Wie sind Sie zu ihrem Beruf gekommen?
Die Belli’s haben eine lange Familientradition, die bis ins Jahr 1610 zurückführt. Meine Vorfahren waren Akrobaten einer Zirkusfamilie, sie kamen aus Italien. Mein Ur-Vorfahre durfte auf dem großen Platz in Florenz eine Darbietung feilbieten und ist dann mit dem Segen des Kardinals von Florenz über die Alpen nach Deutschland gezogen. In Deutschland entstand dann der größte Zirkus der damaligen Zeit, der Zirkus Belli mit seinem Sitz in Hamburg. Später machte meine Familie als Schausteller weiter, unter anderem auf dem Dom, erzählt Sascha B. Mein Großvater väterlicherseits hatte sieben Kinder. Alle gingen in die Schaustellerei und vom Ketten-Karussell- bis zum Schießbuden-Betreiber war alles dabei, und so setzte sich die Familientradition bis heute fort. Ich lernte schon beim Spielen als Knirps an der Seite meines Vaters, was zu tun ist. Mit 13 Jahren wurde ich fest ins Geschäft eingeplant, hatte mit 15 schon einen LKW Führerschein und dann mit 17 Jahren den Führerschein Klasse 3.
Learning by doing. Wir können alles – aber nichts richtig, sagt er und grinst.

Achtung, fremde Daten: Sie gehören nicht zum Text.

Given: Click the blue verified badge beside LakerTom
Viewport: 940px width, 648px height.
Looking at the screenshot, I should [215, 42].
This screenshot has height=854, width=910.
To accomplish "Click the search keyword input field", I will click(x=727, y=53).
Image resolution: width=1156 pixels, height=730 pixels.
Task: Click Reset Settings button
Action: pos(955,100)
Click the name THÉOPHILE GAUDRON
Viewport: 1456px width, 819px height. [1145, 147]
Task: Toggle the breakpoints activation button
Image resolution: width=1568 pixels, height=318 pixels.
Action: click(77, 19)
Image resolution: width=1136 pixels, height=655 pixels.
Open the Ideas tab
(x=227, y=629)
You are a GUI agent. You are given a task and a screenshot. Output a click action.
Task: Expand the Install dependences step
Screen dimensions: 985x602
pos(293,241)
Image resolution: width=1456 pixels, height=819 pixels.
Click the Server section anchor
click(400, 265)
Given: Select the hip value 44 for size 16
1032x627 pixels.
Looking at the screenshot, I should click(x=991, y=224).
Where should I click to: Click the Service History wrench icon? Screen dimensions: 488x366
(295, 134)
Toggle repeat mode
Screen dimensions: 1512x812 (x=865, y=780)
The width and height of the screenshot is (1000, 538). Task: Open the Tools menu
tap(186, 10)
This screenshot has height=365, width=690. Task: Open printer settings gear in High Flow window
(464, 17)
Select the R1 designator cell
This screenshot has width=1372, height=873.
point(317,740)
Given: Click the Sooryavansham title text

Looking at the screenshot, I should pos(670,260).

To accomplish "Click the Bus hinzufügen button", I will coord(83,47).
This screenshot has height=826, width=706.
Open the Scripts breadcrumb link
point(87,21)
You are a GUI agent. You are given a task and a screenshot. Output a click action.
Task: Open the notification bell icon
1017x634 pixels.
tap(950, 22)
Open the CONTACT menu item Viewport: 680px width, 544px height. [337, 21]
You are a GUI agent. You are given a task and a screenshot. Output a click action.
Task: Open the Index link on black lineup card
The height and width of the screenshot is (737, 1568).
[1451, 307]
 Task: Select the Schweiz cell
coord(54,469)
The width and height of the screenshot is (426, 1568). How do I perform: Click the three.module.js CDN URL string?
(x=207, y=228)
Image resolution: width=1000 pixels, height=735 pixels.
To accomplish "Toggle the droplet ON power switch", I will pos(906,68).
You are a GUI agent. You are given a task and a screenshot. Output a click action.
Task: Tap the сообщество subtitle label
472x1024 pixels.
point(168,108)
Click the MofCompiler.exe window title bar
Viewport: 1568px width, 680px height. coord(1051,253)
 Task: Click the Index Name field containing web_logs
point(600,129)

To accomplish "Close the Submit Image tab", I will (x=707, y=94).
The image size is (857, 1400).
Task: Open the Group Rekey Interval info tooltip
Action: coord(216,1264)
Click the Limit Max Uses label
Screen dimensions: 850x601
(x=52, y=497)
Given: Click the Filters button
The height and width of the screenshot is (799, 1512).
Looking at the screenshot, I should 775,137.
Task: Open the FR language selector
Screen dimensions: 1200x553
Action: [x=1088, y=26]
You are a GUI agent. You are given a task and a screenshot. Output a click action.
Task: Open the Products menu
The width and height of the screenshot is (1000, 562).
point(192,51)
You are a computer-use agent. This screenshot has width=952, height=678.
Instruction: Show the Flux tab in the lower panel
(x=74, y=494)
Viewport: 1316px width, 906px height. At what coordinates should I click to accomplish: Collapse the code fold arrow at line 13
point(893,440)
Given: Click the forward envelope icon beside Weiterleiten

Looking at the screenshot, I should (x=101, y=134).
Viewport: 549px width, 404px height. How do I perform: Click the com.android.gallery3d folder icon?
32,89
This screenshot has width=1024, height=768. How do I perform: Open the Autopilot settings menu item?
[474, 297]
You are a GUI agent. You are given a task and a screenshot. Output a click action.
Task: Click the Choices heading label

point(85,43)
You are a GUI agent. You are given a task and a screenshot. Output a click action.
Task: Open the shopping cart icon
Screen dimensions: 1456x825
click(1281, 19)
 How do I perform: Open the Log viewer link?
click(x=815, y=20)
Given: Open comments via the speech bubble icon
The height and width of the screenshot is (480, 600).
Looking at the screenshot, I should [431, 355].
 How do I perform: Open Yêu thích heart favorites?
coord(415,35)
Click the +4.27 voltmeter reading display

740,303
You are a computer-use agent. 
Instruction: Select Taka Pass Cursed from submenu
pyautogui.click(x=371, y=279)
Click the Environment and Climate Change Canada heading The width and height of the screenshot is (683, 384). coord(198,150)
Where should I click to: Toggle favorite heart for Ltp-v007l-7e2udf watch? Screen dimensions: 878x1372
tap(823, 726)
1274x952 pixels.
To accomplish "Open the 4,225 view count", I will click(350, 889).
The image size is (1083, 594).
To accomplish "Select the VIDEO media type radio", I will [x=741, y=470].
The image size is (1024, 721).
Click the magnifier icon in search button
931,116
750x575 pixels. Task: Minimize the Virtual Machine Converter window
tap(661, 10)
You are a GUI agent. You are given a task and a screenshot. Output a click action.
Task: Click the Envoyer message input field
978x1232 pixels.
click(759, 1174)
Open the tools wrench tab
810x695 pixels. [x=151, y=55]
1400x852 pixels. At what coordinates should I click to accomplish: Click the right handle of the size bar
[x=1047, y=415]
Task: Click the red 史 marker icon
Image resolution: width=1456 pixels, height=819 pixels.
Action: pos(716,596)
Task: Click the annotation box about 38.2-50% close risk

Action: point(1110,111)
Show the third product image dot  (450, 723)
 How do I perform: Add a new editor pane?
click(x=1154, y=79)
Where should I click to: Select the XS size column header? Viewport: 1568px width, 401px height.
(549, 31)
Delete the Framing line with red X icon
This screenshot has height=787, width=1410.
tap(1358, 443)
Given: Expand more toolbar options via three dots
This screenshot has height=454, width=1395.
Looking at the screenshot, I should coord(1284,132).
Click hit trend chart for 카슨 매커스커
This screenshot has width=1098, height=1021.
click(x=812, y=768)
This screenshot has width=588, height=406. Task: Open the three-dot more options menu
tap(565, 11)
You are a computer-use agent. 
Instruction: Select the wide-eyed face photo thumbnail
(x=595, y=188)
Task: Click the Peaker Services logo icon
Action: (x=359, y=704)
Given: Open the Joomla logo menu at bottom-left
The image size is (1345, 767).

Wir Schausteller stehen unter ständigem Zeitdruck, sind enorm vielschichtig unterwegs, denn wenn man nicht von allem etwas kann, müsste man sich teure Fachkräfte holen – wie zum Beispiel Elektriker, Kranführer, Mechaniker, Lackierer usw. Man muss also von allem ein bisschen sein. Heute habe ich von der vielen körperlichen Arbeit genug und überlege wie es weiter geht.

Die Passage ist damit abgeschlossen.